**Written exercise A**
According to the piece on Labour supporters switching to the Lib Dems, how many seats do the Conservatives gain from Labour for each seat they lose to the Lib Dems in Sean Fear's test on Martin Baxter's site?

**Document extract**
---

How Labour switching to the LDs helps the Tories

How Labour switching to the LDs helps the Tories

    Will Charles Kennedy put a smile on Michael Howard’s face

It’s said that Labour are going to campaign hard on the fact that if many of their supporters switch to the Lib Dems then the main beneficiary will be Michael Howard.

This is a tough one for Labour to get over particuarly as Charles Kennedy’s party will be seen to be pressing the Tories hard in such seats as Michael Howard’s Folkestone and all their rhetoric will be about them becoming the main party of opposition.

    But the mathematics are correct – the more Labour supporters who switch to the Lib Dems the more Tory MPs there will be.

In a post yesterday Sean Fear observed: “If you try out predictions on Martin Baxter’s site, and do a straight switch from Labour to Lib Dem, with Conservatives unchanged, you’ll find the Conservatives gain 3-4 seats from Labour for each one they lose to the Lib Dems. “ The Baxter calculation is a simple mathematical formula that shows how many seats the parties get if you apply different percentages to what happened in 2001. This is based on a uniform national swing.

---

**Written exercise B**
Convert the records below into a JSON list of strings, one string per line, skipping blank lines. Omit the pictures from your answer.

**Provided material**
---

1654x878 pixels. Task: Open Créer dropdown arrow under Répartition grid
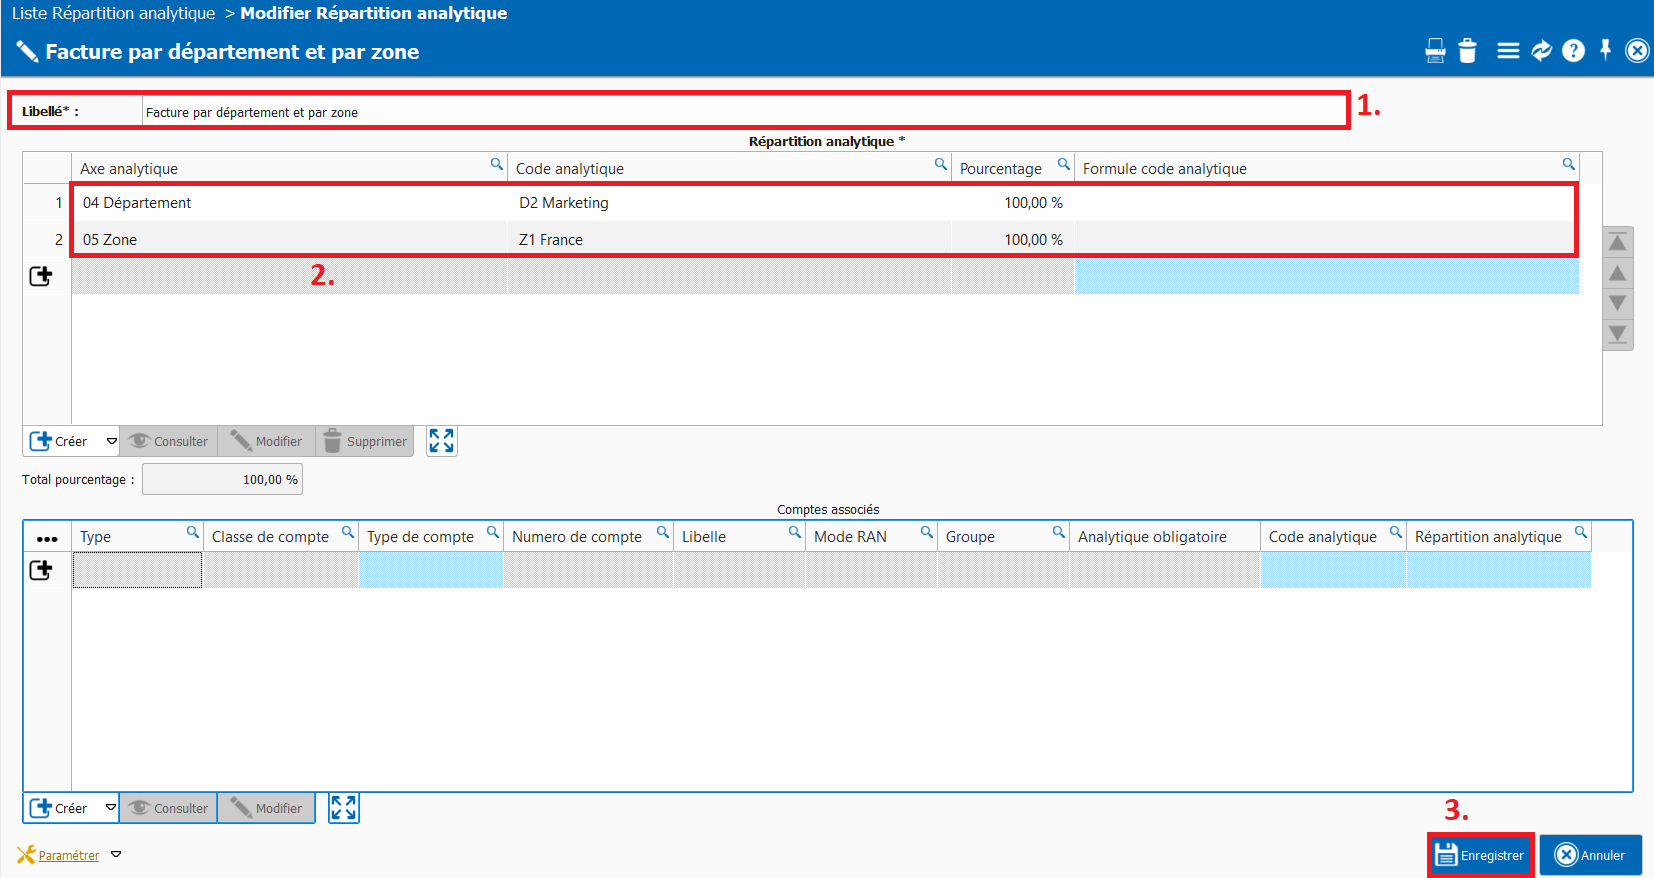[x=111, y=441]
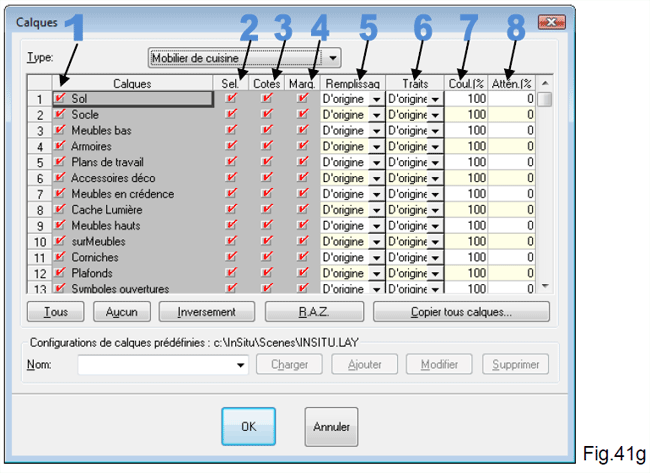Toggle Cotes checkbox for Meubles hauts
The width and height of the screenshot is (650, 473).
tap(267, 225)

---

**Solution A**
3-4 seats.

**Solution B**
[
  "1654x878 pixels. Task: Open Créer dropdown arrow under Répartition grid",
  "[x=111, y=441]",
  "Toggle Cotes checkbox for Meubles hauts",
  "The width and height of the screenshot is (650, 473).",
  "tap(267, 225)"
]